>> Begin The records

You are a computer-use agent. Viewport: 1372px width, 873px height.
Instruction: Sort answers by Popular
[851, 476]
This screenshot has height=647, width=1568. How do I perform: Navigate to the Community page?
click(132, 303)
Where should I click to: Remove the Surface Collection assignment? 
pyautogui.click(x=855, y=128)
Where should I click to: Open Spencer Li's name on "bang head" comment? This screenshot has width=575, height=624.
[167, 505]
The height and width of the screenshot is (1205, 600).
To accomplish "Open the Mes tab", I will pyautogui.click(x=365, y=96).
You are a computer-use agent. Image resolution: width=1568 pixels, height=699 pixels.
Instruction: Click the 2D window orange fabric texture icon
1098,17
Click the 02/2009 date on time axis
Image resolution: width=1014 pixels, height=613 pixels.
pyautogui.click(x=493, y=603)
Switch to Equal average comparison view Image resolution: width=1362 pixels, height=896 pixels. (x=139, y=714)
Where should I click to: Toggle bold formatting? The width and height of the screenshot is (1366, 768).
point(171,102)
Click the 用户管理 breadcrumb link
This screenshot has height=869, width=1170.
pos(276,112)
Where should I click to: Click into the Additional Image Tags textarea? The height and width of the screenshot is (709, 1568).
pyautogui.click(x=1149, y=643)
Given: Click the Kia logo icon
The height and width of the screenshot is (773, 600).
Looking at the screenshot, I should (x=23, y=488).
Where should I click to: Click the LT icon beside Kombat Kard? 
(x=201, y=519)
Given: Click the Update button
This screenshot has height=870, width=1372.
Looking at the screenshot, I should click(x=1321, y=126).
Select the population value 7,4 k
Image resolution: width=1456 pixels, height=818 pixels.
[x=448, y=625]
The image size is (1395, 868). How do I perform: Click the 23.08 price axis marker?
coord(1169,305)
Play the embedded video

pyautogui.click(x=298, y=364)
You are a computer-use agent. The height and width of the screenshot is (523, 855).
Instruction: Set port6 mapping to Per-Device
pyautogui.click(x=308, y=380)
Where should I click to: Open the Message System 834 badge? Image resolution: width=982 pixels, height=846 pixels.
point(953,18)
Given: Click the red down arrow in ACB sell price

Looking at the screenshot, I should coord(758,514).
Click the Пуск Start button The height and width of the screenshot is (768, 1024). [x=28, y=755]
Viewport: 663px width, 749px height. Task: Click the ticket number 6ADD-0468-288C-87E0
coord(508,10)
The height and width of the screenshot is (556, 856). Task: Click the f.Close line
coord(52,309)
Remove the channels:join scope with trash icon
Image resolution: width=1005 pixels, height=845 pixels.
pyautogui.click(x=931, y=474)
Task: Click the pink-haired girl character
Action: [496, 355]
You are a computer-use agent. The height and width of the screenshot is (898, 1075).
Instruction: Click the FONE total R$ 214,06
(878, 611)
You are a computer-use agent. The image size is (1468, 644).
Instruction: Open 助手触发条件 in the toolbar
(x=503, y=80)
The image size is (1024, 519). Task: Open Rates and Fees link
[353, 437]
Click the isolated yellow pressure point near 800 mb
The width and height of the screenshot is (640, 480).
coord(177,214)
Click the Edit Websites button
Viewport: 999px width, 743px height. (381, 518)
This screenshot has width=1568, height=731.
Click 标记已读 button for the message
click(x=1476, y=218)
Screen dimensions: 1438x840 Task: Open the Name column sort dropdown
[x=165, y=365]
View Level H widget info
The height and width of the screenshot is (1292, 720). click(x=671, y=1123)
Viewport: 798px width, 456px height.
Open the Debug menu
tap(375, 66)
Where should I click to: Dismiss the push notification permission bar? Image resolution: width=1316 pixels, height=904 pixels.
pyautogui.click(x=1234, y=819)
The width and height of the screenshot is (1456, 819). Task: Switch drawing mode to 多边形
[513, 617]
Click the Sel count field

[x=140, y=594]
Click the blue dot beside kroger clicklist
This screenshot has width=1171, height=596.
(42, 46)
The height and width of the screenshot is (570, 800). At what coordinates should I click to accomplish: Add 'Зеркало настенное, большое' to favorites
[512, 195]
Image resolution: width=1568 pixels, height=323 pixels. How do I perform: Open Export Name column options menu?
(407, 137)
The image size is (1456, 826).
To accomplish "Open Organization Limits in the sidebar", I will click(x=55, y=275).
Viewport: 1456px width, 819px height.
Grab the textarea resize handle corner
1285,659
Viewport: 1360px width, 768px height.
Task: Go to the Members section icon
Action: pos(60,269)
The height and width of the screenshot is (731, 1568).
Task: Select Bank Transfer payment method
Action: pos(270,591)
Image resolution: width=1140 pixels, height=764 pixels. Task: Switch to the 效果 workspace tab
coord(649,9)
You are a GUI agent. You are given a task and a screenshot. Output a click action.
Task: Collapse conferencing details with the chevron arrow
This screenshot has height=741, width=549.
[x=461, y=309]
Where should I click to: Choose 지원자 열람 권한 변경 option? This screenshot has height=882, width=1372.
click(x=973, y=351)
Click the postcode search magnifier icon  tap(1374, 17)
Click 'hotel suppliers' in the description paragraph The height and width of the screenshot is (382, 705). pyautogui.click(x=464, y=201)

>> End The records

Instructions to follow:
Reproduce the full listing above verbatim, line for line.

Solution to the exercise:
You are a computer-use agent. Viewport: 1372px width, 873px height.
Instruction: Sort answers by Popular
[851, 476]
This screenshot has height=647, width=1568. How do I perform: Navigate to the Community page?
click(132, 303)
Where should I click to: Remove the Surface Collection assignment? 
pyautogui.click(x=855, y=128)
Where should I click to: Open Spencer Li's name on "bang head" comment? This screenshot has width=575, height=624.
[167, 505]
The height and width of the screenshot is (1205, 600).
To accomplish "Open the Mes tab", I will pyautogui.click(x=365, y=96).
You are a computer-use agent. Image resolution: width=1568 pixels, height=699 pixels.
Instruction: Click the 2D window orange fabric texture icon
1098,17
Click the 02/2009 date on time axis
Image resolution: width=1014 pixels, height=613 pixels.
pyautogui.click(x=493, y=603)
Switch to Equal average comparison view Image resolution: width=1362 pixels, height=896 pixels. (x=139, y=714)
Where should I click to: Toggle bold formatting? The width and height of the screenshot is (1366, 768).
point(171,102)
Click the 用户管理 breadcrumb link
This screenshot has height=869, width=1170.
pos(276,112)
Where should I click to: Click into the Additional Image Tags textarea? The height and width of the screenshot is (709, 1568).
pyautogui.click(x=1149, y=643)
Given: Click the Kia logo icon
The height and width of the screenshot is (773, 600).
Looking at the screenshot, I should (x=23, y=488).
Where should I click to: Click the LT icon beside Kombat Kard? 
(x=201, y=519)
Given: Click the Update button
This screenshot has height=870, width=1372.
Looking at the screenshot, I should click(x=1321, y=126).
Select the population value 7,4 k
Image resolution: width=1456 pixels, height=818 pixels.
[x=448, y=625]
The image size is (1395, 868). How do I perform: Click the 23.08 price axis marker?
coord(1169,305)
Play the embedded video

pyautogui.click(x=298, y=364)
You are a computer-use agent. The height and width of the screenshot is (523, 855).
Instruction: Set port6 mapping to Per-Device
pyautogui.click(x=308, y=380)
Where should I click to: Open the Message System 834 badge? Image resolution: width=982 pixels, height=846 pixels.
point(953,18)
Given: Click the red down arrow in ACB sell price

Looking at the screenshot, I should coord(758,514).
Click the Пуск Start button The height and width of the screenshot is (768, 1024). [x=28, y=755]
Viewport: 663px width, 749px height. Task: Click the ticket number 6ADD-0468-288C-87E0
coord(508,10)
The height and width of the screenshot is (556, 856). Task: Click the f.Close line
coord(52,309)
Remove the channels:join scope with trash icon
Image resolution: width=1005 pixels, height=845 pixels.
pyautogui.click(x=931, y=474)
Task: Click the pink-haired girl character
Action: [496, 355]
You are a computer-use agent. The height and width of the screenshot is (898, 1075).
Instruction: Click the FONE total R$ 214,06
(878, 611)
You are a computer-use agent. The image size is (1468, 644).
Instruction: Open 助手触发条件 in the toolbar
(x=503, y=80)
The image size is (1024, 519). Task: Open Rates and Fees link
[353, 437]
Click the isolated yellow pressure point near 800 mb
The width and height of the screenshot is (640, 480).
coord(177,214)
Click the Edit Websites button
Viewport: 999px width, 743px height. (381, 518)
This screenshot has width=1568, height=731.
Click 标记已读 button for the message
click(x=1476, y=218)
Screen dimensions: 1438x840 Task: Open the Name column sort dropdown
[x=165, y=365]
View Level H widget info
The height and width of the screenshot is (1292, 720). click(x=671, y=1123)
Viewport: 798px width, 456px height.
Open the Debug menu
tap(375, 66)
Where should I click to: Dismiss the push notification permission bar? Image resolution: width=1316 pixels, height=904 pixels.
pyautogui.click(x=1234, y=819)
The width and height of the screenshot is (1456, 819). Task: Switch drawing mode to 多边形
[513, 617]
Click the Sel count field

[x=140, y=594]
Click the blue dot beside kroger clicklist
This screenshot has width=1171, height=596.
(42, 46)
The height and width of the screenshot is (570, 800). At what coordinates should I click to accomplish: Add 'Зеркало настенное, большое' to favorites
[512, 195]
Image resolution: width=1568 pixels, height=323 pixels. How do I perform: Open Export Name column options menu?
(407, 137)
The image size is (1456, 826).
To accomplish "Open Organization Limits in the sidebar", I will click(x=55, y=275).
Viewport: 1456px width, 819px height.
Grab the textarea resize handle corner
1285,659
Viewport: 1360px width, 768px height.
Task: Go to the Members section icon
Action: pos(60,269)
The height and width of the screenshot is (731, 1568).
Task: Select Bank Transfer payment method
Action: pos(270,591)
Image resolution: width=1140 pixels, height=764 pixels. Task: Switch to the 效果 workspace tab
coord(649,9)
You are a GUI agent. You are given a task and a screenshot. Output a click action.
Task: Collapse conferencing details with the chevron arrow
This screenshot has height=741, width=549.
[x=461, y=309]
Where should I click to: Choose 지원자 열람 권한 변경 option? This screenshot has height=882, width=1372.
click(x=973, y=351)
Click the postcode search magnifier icon  tap(1374, 17)
Click 'hotel suppliers' in the description paragraph The height and width of the screenshot is (382, 705). pyautogui.click(x=464, y=201)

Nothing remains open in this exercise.